■ TASK GOAL: Recast the lines of the items below as a Markdown table with the columns No. and Text. Start with the line that contains "The width and", go on through the line that contains "point(1188,67)", include nothing else, skip blank lines, and leave out the pictures.

■ DATA SHOWN:
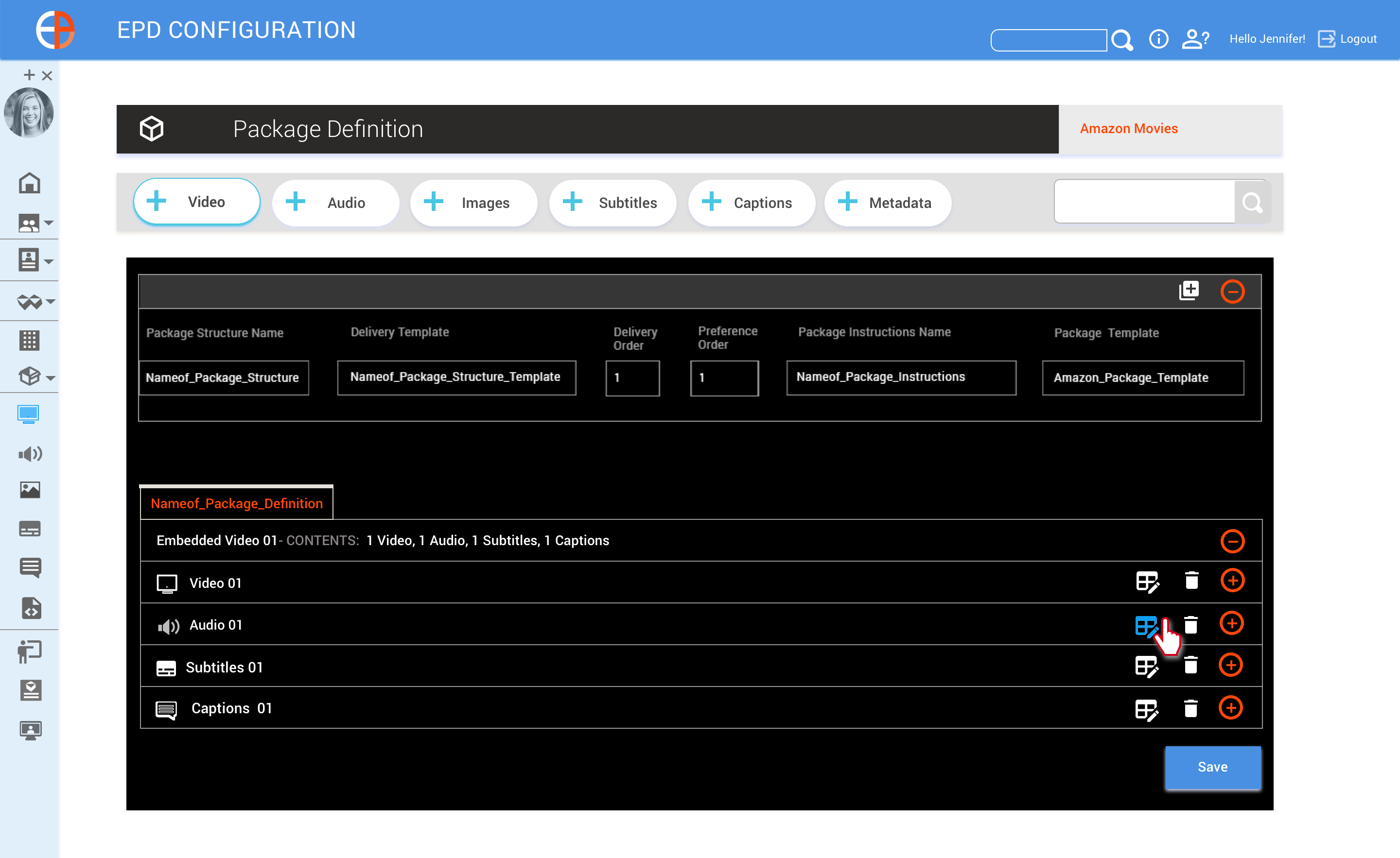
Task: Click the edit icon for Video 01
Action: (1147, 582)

---

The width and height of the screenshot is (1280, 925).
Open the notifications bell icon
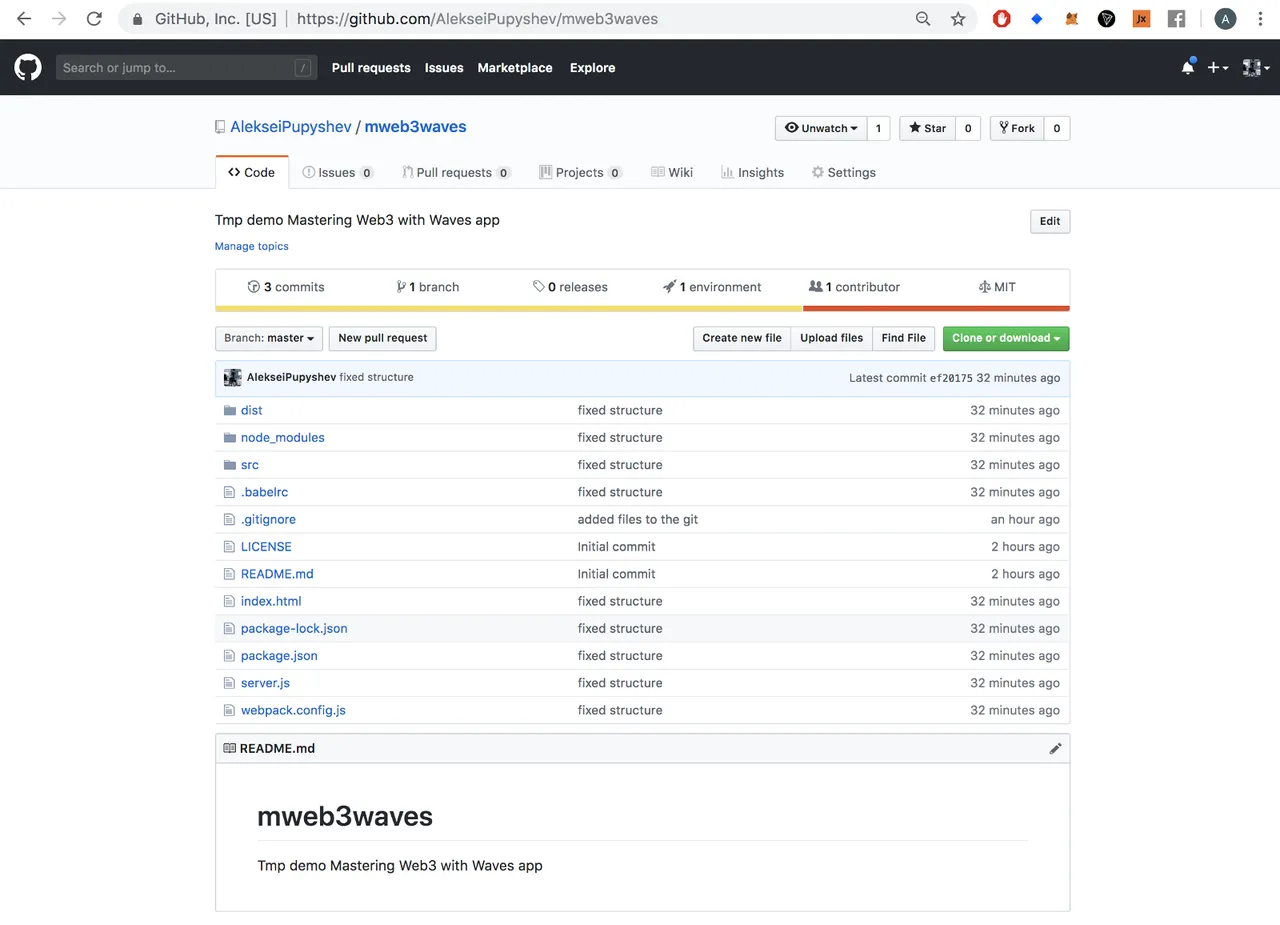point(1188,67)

* * *

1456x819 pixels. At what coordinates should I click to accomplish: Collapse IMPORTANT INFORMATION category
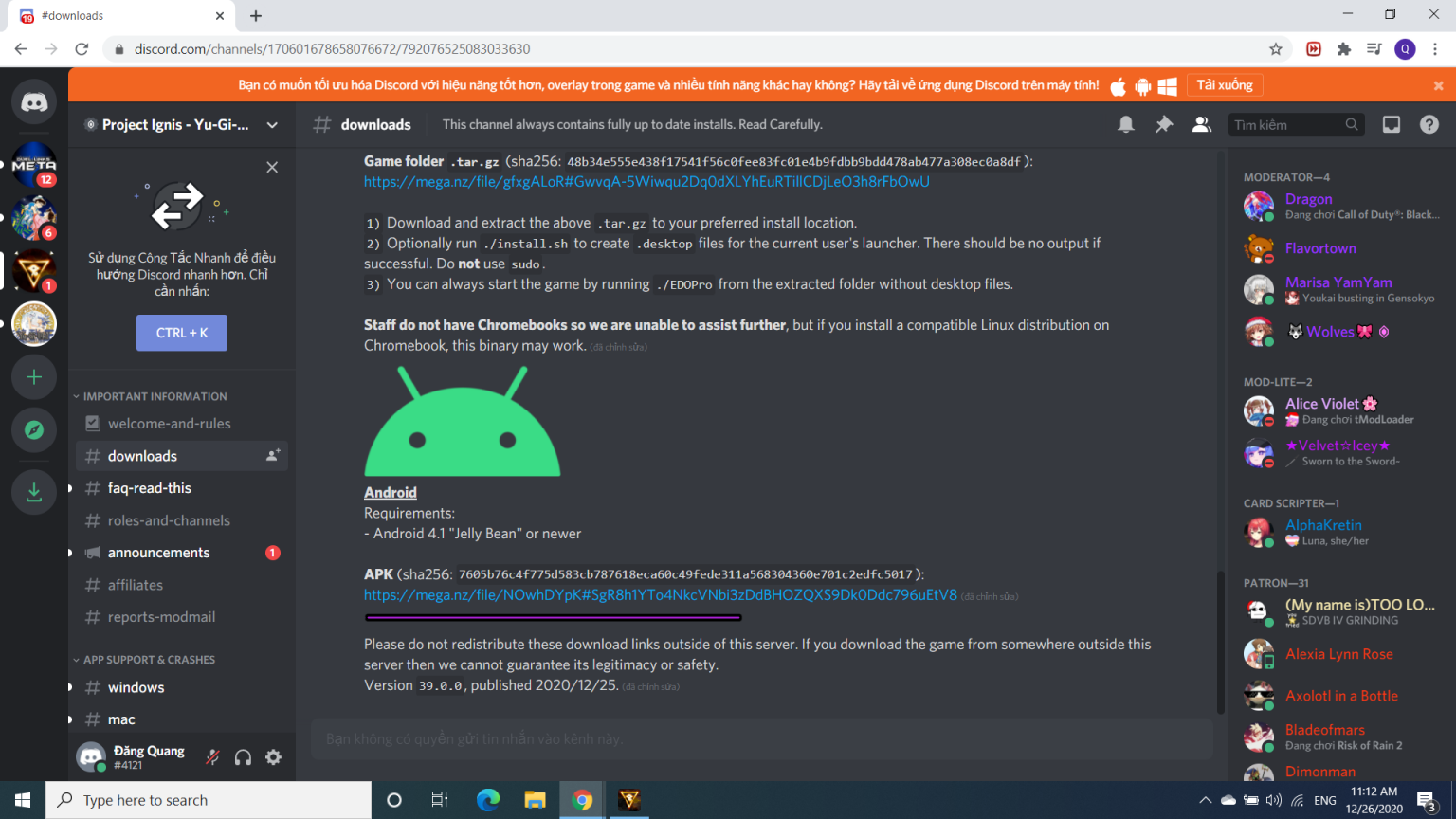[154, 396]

■ SOLUTION TO THE PROBLEM:
| No. | Text |
|---|---|
| 1 | The width and height of the screenshot is (1280, 925). |
| 2 | Open the notifications bell icon |
| 3 | point(1188,67) |